When you look at the history of women's hair styles, the hair itself remains pretty long
throughout the ages, what changes is what we do with it, how we put it up, how we might
cover it or not. Which leads to the question then of why there's been so little variation
up until the twentieth century of women's hair lengths. Like I said at the top of this
video the answer usually traces back to sex. Ask a group of evolutionary psychologists
why women tend to grow their hair long and they would say simple, it's an outward sign
of a woman's fertility in the same way that we think of beards, mustaches and chest hair
as an outward sign of a man's virility. Perhaps we are more innately inclined toward growing
our hair long but that beauty norm has been reinforced over and over again by a lot of
cultural factors as well. If you just look at Christianity, Islam and Judaism, there
are all sorts of directives about women and their hair. In the Bible for instance you
have the verse in first Corinthians about women's long hair being their crowing glory.
And in Islam of course you have the tradition of women wearing hijabs and niqabs to cover
their hair in public. Also in Judaism, married women will traditionally cover their hair
in public. Historically speaking you have that either or of unmarried maiden and her
long flowing hair versus the married woman with her hair pulled up and possibly covered.
Clearly we have long hair being interwoven over time into this overarching femininity
construct which includes things like the acceptable sexuality and sexual behavior of women and
also our social status. It is quite telling when you think about all of that that you
don't have women cutting off their hair in mass until the 1920s with the rise of the
so-called new woman. A more politically-minded and less bathtub gin guzzling cousin to the
flapper of the time, the new woman was radically challenging women's place in society, saying
you know what, I want to be able to vote, I want to be able to work, I want to be able
to get education and I want to be able to strive toward equality with men and one way
that this was outwardly symbolized, this new way of thinking for women and there place
in the world was by cutting their hair off, not because as some people claimed at the
time they were trying to emulate men and de-feminize themselves completely but rather it was a
way of physically shedding off that old woman of the Edwardian and Victorian past.
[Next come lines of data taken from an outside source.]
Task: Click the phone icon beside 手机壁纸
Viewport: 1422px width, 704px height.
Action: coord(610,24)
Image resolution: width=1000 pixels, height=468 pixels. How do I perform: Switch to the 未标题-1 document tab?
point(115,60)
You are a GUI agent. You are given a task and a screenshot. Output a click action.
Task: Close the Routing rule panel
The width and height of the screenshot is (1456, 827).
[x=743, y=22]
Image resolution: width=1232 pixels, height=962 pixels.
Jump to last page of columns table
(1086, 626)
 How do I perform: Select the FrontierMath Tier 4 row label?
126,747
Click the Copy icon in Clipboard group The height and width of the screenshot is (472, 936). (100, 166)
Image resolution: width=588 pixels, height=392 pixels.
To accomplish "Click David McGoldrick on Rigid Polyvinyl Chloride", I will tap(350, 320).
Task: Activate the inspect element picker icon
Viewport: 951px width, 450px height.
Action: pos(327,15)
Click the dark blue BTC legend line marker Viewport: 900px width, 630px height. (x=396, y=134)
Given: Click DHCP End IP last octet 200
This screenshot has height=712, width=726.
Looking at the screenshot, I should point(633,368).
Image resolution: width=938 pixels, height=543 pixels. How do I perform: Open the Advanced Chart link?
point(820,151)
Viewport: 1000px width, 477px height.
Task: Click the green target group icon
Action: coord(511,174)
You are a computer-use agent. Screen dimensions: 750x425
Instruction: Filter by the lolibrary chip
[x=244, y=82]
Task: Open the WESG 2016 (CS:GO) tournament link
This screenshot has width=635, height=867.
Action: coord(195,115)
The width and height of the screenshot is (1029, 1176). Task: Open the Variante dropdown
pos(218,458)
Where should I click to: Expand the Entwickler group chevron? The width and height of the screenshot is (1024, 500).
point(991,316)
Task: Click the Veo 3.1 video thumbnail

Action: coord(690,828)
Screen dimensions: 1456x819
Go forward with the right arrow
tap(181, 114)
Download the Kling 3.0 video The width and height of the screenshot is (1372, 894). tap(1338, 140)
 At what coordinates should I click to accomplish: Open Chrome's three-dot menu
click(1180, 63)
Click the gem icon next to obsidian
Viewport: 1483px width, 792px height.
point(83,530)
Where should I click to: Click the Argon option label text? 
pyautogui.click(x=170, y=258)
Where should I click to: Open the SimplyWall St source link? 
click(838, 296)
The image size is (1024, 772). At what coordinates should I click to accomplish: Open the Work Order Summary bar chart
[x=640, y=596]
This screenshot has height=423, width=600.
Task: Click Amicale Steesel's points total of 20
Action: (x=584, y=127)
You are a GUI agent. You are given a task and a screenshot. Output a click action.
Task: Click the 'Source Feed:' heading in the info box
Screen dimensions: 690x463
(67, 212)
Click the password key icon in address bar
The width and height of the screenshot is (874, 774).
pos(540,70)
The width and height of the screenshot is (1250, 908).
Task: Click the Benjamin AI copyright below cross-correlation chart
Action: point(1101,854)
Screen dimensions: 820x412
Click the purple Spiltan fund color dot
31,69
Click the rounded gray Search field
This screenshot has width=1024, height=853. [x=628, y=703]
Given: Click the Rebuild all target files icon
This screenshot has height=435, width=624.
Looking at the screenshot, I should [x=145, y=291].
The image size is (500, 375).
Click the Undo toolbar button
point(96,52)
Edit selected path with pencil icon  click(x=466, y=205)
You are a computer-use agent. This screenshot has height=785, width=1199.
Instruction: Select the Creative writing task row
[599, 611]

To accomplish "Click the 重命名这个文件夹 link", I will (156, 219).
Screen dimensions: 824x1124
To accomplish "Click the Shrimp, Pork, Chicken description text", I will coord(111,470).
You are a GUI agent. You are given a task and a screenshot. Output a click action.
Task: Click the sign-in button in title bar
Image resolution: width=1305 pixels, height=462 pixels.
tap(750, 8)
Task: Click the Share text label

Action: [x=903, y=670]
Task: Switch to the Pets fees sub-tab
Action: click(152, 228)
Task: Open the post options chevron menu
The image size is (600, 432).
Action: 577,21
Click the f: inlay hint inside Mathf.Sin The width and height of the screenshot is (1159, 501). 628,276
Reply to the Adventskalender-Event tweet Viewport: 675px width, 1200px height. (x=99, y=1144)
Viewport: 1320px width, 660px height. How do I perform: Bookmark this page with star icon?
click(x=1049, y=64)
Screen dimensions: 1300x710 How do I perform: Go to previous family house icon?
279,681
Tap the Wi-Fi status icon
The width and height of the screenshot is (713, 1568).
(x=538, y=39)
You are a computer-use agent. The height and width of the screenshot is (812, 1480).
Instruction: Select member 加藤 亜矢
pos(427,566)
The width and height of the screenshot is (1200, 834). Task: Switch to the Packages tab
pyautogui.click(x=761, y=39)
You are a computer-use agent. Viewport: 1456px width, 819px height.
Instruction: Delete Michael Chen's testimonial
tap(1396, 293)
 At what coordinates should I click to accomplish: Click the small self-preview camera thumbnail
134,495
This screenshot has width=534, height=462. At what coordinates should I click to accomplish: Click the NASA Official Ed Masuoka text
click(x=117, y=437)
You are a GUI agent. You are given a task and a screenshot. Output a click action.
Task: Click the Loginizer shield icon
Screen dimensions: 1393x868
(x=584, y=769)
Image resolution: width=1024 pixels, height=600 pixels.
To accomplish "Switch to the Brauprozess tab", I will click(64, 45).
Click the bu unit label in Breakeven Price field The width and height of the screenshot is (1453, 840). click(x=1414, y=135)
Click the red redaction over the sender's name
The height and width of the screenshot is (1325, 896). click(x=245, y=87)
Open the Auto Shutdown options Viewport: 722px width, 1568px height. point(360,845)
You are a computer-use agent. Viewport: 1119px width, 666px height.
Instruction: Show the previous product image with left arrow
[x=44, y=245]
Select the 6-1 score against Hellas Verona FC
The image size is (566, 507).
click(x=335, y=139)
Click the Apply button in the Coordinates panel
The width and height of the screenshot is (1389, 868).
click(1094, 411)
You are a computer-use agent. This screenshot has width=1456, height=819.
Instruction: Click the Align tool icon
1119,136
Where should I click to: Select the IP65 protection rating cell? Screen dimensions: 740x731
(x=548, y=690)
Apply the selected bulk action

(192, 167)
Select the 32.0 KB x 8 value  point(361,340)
As epitomized
by the former beauty icon the Gibson Girl. Fun fact you also see a similar hair trend
happening among young women in Japan at the same time. That was happening then, why now
is it still headline news if a female celebrity gets a pixie cut. First of all you have to
remember that the bobbed hair trend of the flapper era was exactly that. A trend. Sociologists
today say that even in the twenty-first century a woman cutting her hair off is still such
a deliberate act. It is seen as flouting that kind of normative female sexuality that we
for centuries have reinforced over and over again as the standard. I realize I've been
speaking in broad terms in this video and by broad I should just simply say white and
western, one thing that I didn't bring up in this video because frankly it's a bit more
of a complex conversation that I would maybe want the consultation of other people on before
I go there is the intersection between female beauty standards, hair and ethnicity. That's
something that we need to talk about as well, I'm just not entirely sure yet how to talk
about it. So maybe you can offer some suggestions below. My short-haired ladies out there, props
to you. Why is my hair not short. Because when humidity strikes, my hair puffs.